Netflix says it will be fine if the FCC’s current net neutrality laws are rolled back under the oncoming Trump administration, as is expected.
As part of its latest quarterly earnings report, Netflix took time to assuage any shareholder fears over its fate in a deregulated telecoms environment.
“Weakening of US net neutrality laws, should that occur, is unlikely to materially affect our domestic margins or service quality because we are now popular enough with consumers to keep our relationships with ISPs stable,” the company wrote.
Netflix might not be totally wrong: While internet service providers may be able to charge services like Netflix for access to their networks — the company did just that with Comcast prior to the 2015 introduction of the current net neutrality rules — Netflix is still a massively popular service with weight in the market. Paying an ISP for direct access to its network is something it could pull off, potentially giving it an edge over smaller (or future) streaming competitors that would be more hampered by any fees. It’d still be in some sort of driver’s seat, in other words. Any agreements would likely allow for superior streaming quality for customers on those networks as well.
That said, it would result in Netflix paying fees that don’t exist today, costs that could be dumped back into consumer subscription prices.
Beyond that, as seen with the zero-rating policies in practice today, ISPs and mobile carriers would likely exempt streaming competitors they own from their data caps, giving their services a technical leg up. AT&T allows its own DirecTV Now service to be streamed for free on its network, for instance. This discriminatory approach to data caps is something Netflix has very vocally opposed in recent years.
Continuing along those lines, Netflix further reiterated an ideological support for net neutrality in its report.
“On a public policy basis, however, strong net neutrality is important to support innovation and smaller firms,” the company said. “No one wants ISPs to decide what new and potentially disruptive services can operate over their networks, or to favour one service over another. We hope the new US administration and Congress will recognise that keeping the network neutral drives job growth and innovation.”
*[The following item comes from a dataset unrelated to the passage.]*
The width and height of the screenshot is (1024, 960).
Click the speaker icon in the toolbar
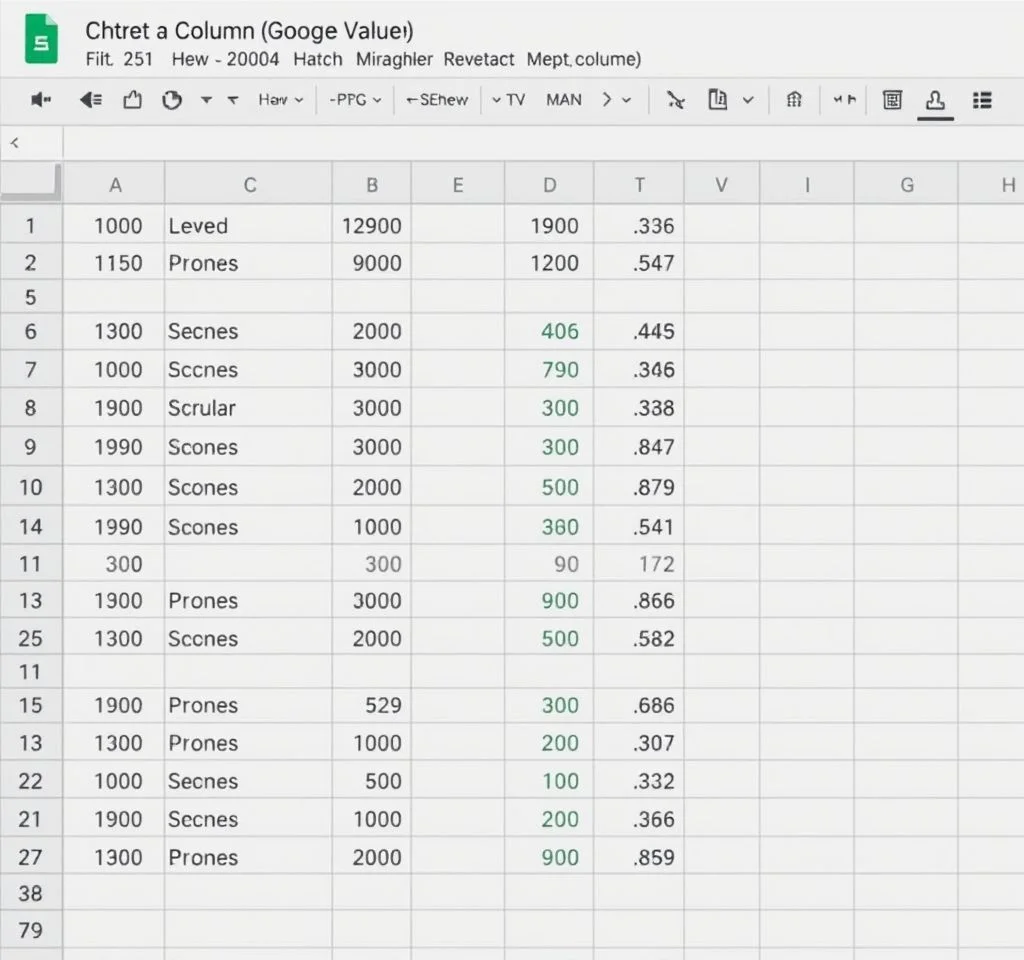[x=41, y=100]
That may remain a “hope,” though. The FCC’s de-regulatory-minded Republicans will take a 2-1 majority in the Commission once Trump takes office on January 20, and have already signalled that the current Open Internet Order, and its classification of the internet as a public utility, will be on the chopping block. Commissioner Ajit Pai, who is expected to be named the FCC’s interim chairman in the coming days, said that the current policy’s “days are numbered” in a speech last month, for one. A recent Multichannel report, meanwhile, said that Trump’s team may try to de-emphasise the FCC’s regulatory powers as a whole.